The Facts And Figures Behind HPV Prevention

Learn the ins and outs of how to protect yourself against HPV.

You may know Danielle Michaud as a Sports Anchor for Sportsnet – but did you know that Danielle is also a survivor of cervical cancer? She shared her story on Cityline of when she was diagnosed at 31 years old to raise awareness about the importance of regular screenings; and, that cervical cancer is almost entirely preventable if caught early.

How common is HPV?

The Federation of Medical Women of Canada (FMWC) and the Society of Obstetricians and Gynaecologists of Canada (SOGC) say it’s within Canada’s grasp to actually eliminate cervical cancers, and to reduce the risk of some other HPV-related cancers, if we all take steps to help protect ourselves, our families and friends from HPV infection.

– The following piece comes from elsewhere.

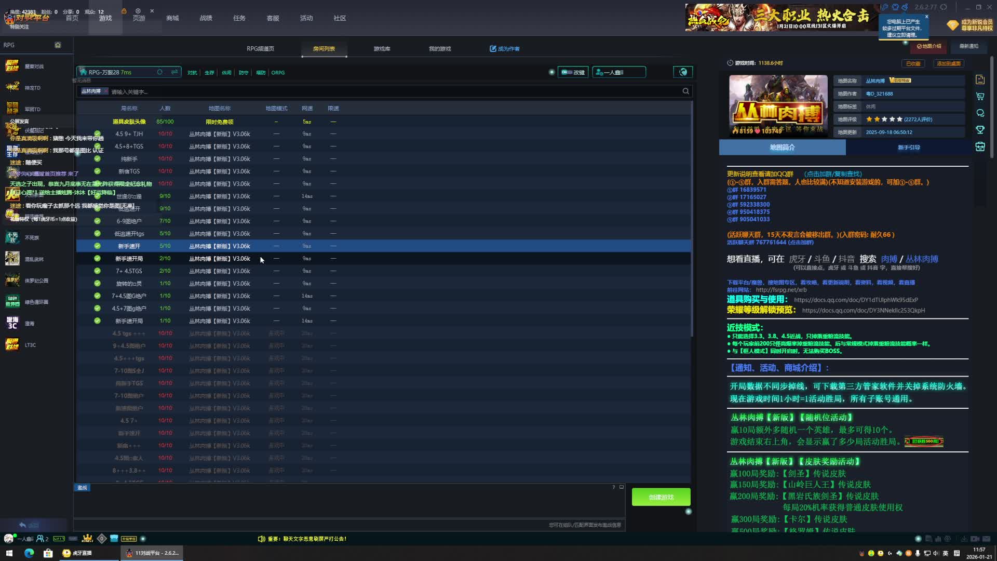The width and height of the screenshot is (997, 561).
Task: Open the toolbox icon in right sidebar
Action: pos(980,147)
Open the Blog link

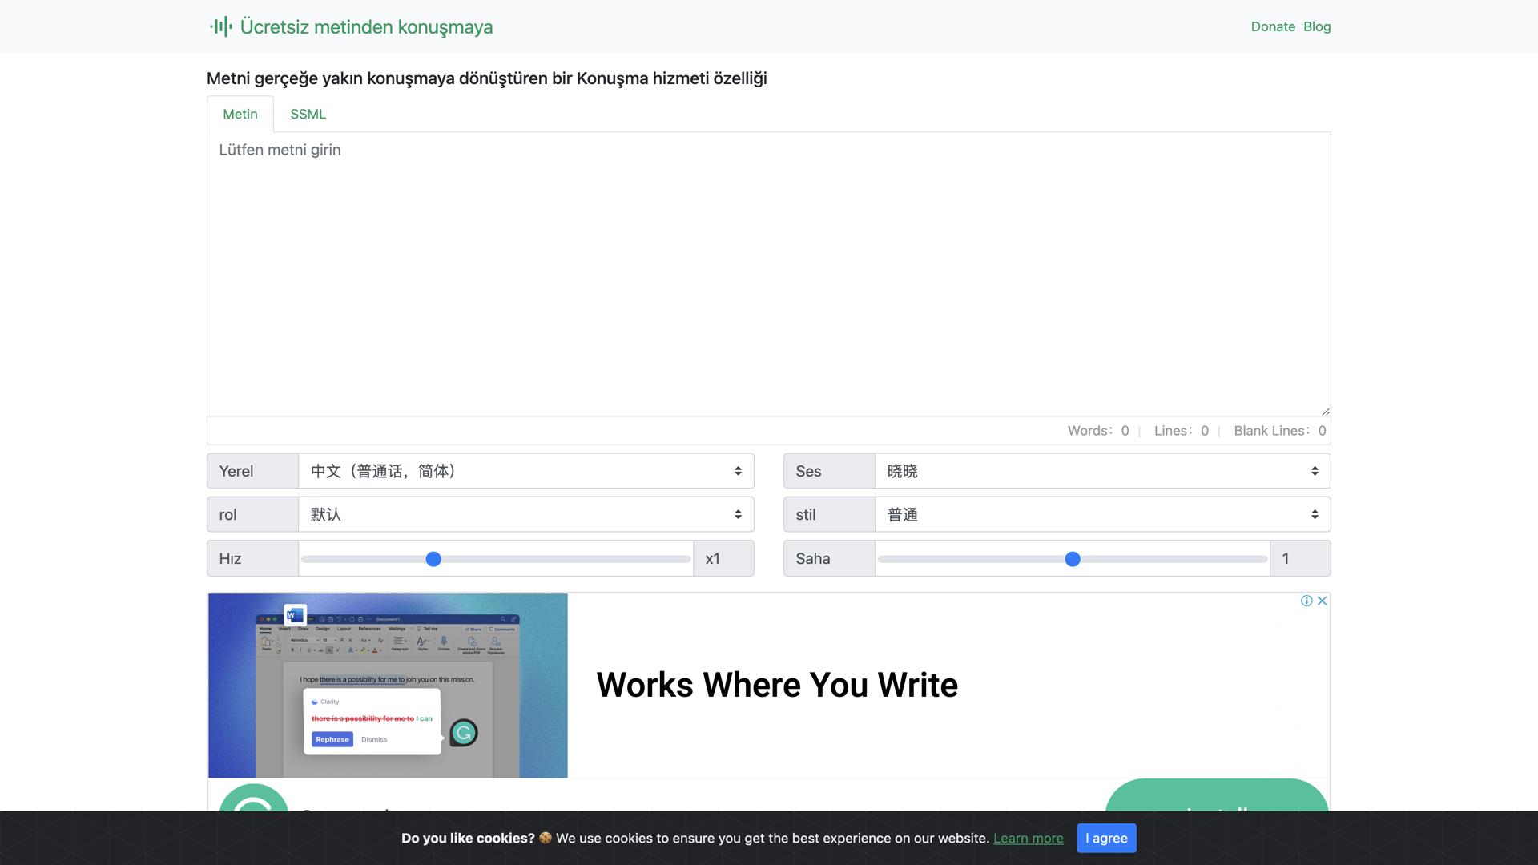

It is estimated that 3 out of 4 sexually active Canadians will contract HPV at some point in their lives. HPV is a common sexually transmitted infection (STI). It is responsible for genital warts, and almost all cases of cervical cancer, but it can also lead to anal cancer, vaginal, and vulvar cancers, penile cancers and mouth and throat cancers. Anyone who has had sex is at risk for HPV.


There are a ranges of ways to help protect ourselves and our loved ones, prevent HPV and certain HPV-related cancers:

  • Learn about STIs, including their signs, symptoms, consequences, and methods of transmission.
  • Learn about safer sex methods and use them consistently. Correctly and consistently using a condom during sex may reduce your risk of getting HPV, as well as preventing other STIs. However, remember that the areas of skin not covered by the condom are not protected.
  • Make informed decisions about your sexual health. Talk to your partner(s) about their STI status and the use of protection. Remember that the previous sexual behaviours of your partner are also a risk for you, especially if they have had multiple partners.
  • Ask your doctor, nurse or pharmacist about HPV vaccination for you and your family members – vaccines are available in Canada, to help prevent infections from various types of HPV. If you were not immunized against HPV in school, it may not be too late.
  • If you are a male who has sex with men, you are at higher risk of HPV infection, and should consider vaccination against HPV.
  • If you are sexually active, talk to your doctor about HPV prevention. Remember that most sexually active people will get at least one HPV infection in their lifetime. Most people with a healthy immune system will eventually clear the infection from their bodies, but for some others, it can go on to cause genital warts or cancer.  The best strategy is prevention.